Tuesday, September 20, 2016

PALACE OF THE MINISTRY OF FOREIGN AFFAIRS

PALAZZO DEL MINISTERO DEGLI ESTERI

Also known as La Farnesina from the name of the area that was property of the Farnese family
Begun in 1938 as Palazzo del Littorio (Palace of the Lictor, the officer bearing the fasces in ancient Rome) by Enrico Del Debbio (1891/1973), Arnaldo Foschini (1884/1968) and Vittorio Ballio Morpurgo (1890/1966)
Discontinued in 1943 due to the war and completed in 1956
“In a sense, it resumed the self-contradictions of Italian architecture towards the end of the thirties, when the stimuli and the openings to a renewal that had seemed possible in some cases, were in fact undermined and resized by the monumental involution of rhetorical and representative architecture desired by the fascist regime” (Enrico Valeriani - Dizionario Biografico degli Italiani Treccani)
In front of the palace FOUNTAIN by Enrico Del Debbio with “Big Sphere” 1968 by Arnaldo Pomodoro (1926)

[Word and element pointing items]
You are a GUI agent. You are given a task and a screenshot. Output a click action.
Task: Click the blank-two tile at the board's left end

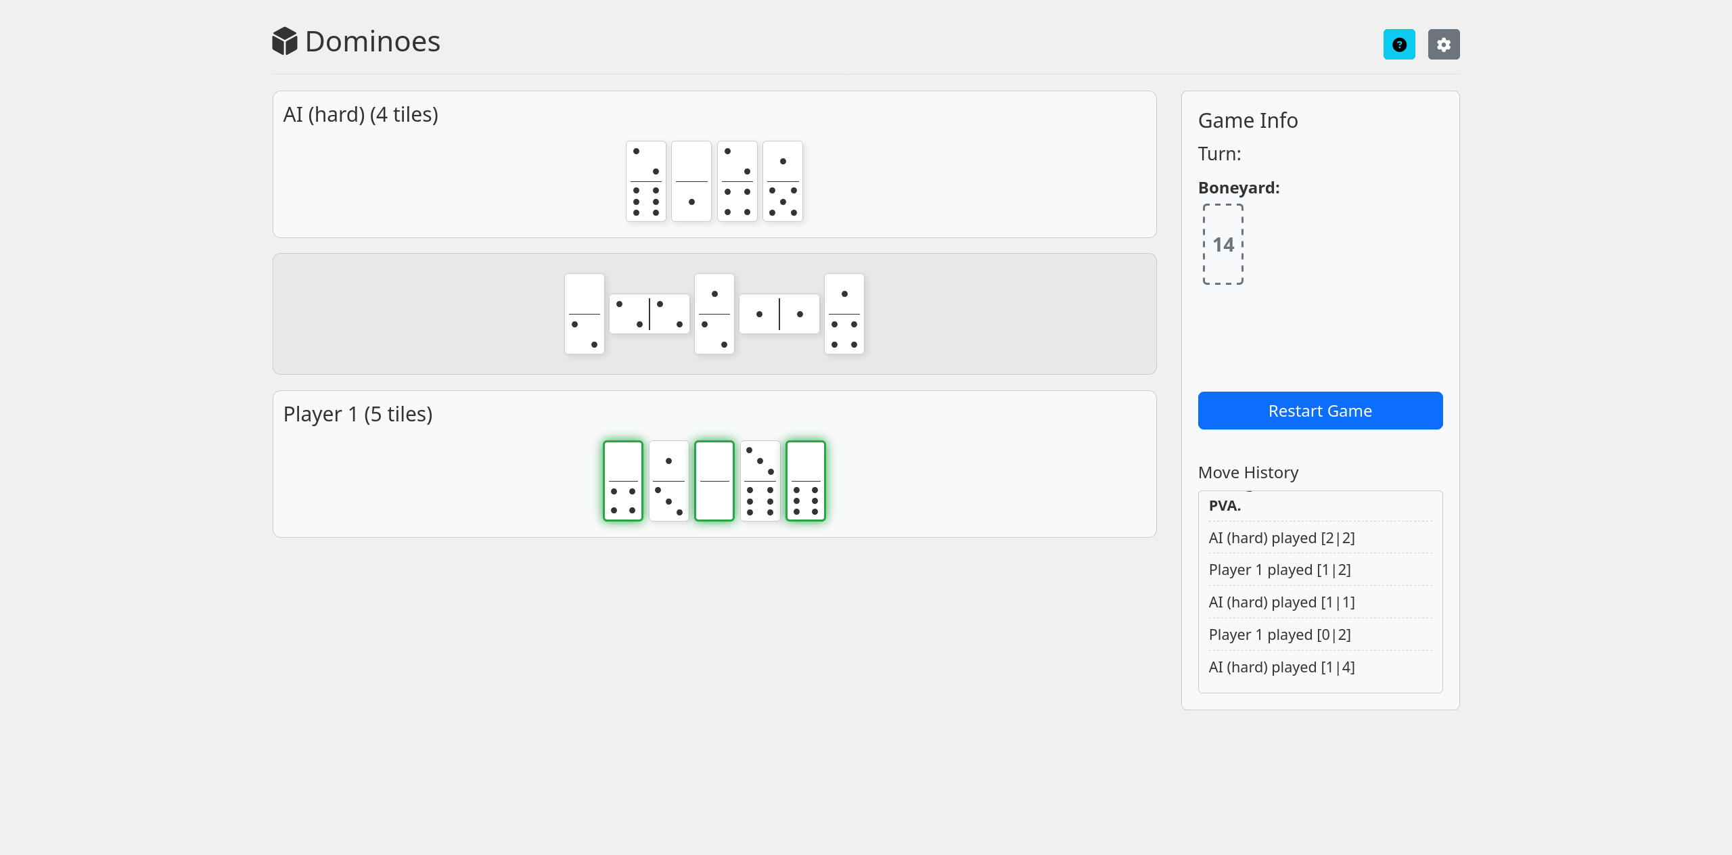point(584,314)
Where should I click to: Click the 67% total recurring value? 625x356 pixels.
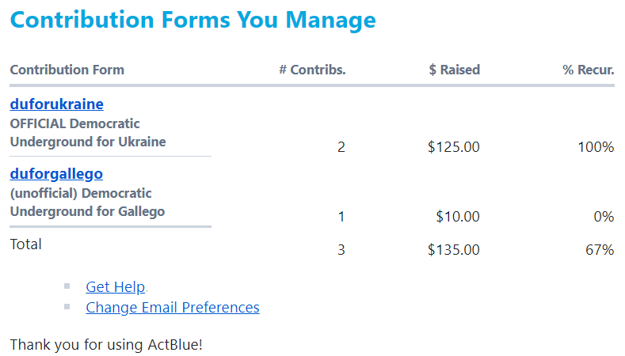tap(600, 250)
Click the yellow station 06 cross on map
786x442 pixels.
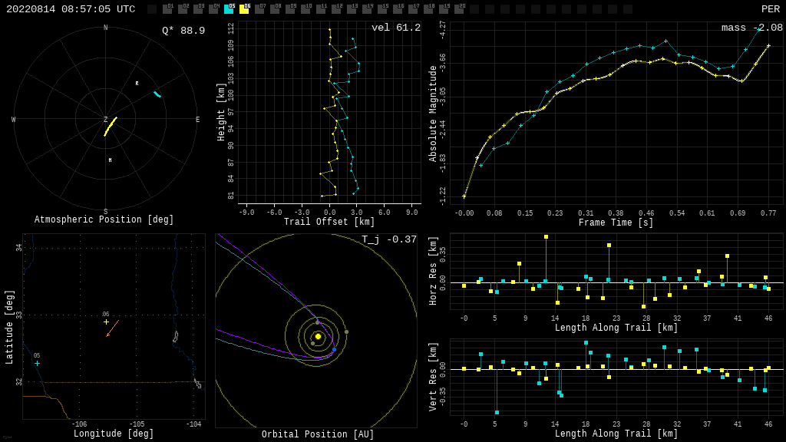(106, 322)
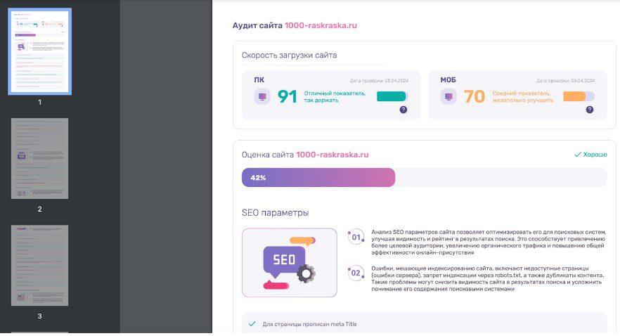Open the 1000-raskraska.ru link in Аудит сайта heading
This screenshot has width=620, height=336.
point(321,25)
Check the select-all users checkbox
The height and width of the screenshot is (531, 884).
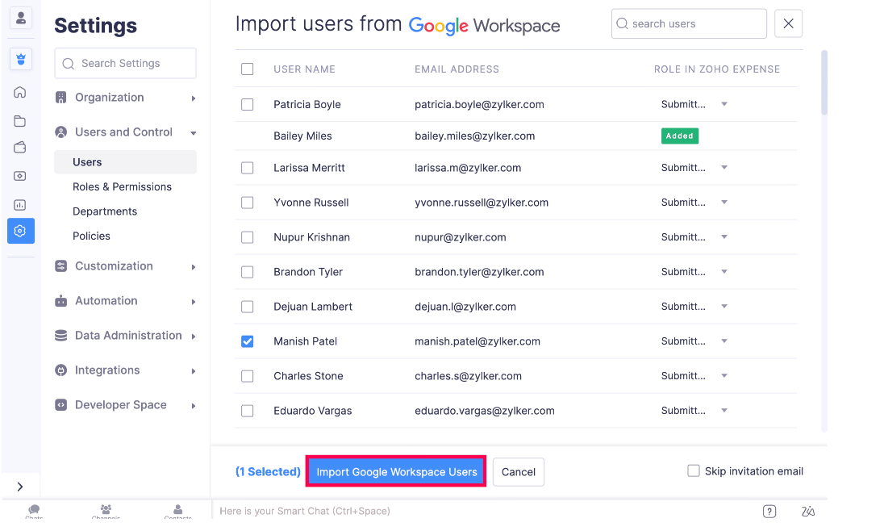click(x=248, y=69)
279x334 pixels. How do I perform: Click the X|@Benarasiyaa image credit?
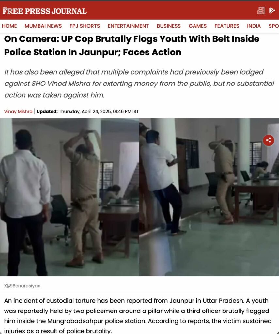coord(22,286)
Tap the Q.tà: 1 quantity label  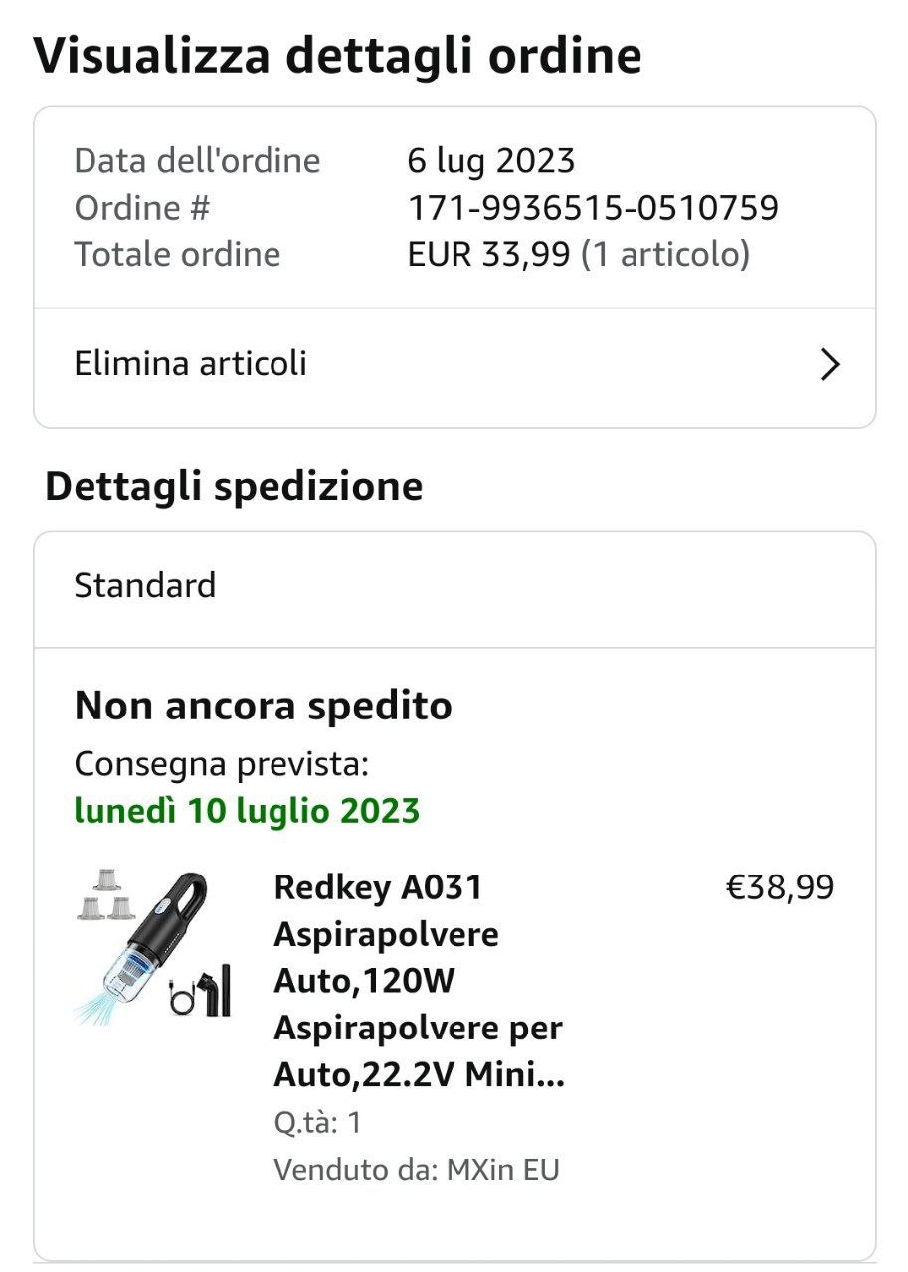point(318,1123)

### Directive 1:
Summarize the description of the Farnesina palace in two sentences.
### Directive 2:
According to the description of the Farnesina palace, are these statements correct? Answer yes or no for each, quoting the words that decide it. (a) Work on the palace stopped in 1943 because of the war. (b) The palace was completed in 1938. (c) The "Big Sphere" in front of the palace is by Enrico Del Debbio.
The items have no connection to the description of the Farnesina palace.

### Expected output 1:
The Palace of the Ministry of Foreign Affairs, also known as La Farnesina, was begun in 1938 as Palazzo del Littorio by Enrico Del Debbio, Arnaldo Foschini and Vittorio Ballio Morpurgo, discontinued in 1943 due to the war, and completed in 1956. In front of the palace stands a fountain by Enrico Del Debbio with the "Big Sphere" of 1968 by Arnaldo Pomodoro.

### Expected output 2:
(a) Yes: "Discontinued in 1943 due to the war."
(b) No: "completed in 1956."
(c) No: "“Big Sphere” 1968 by Arnaldo Pomodoro (1926)."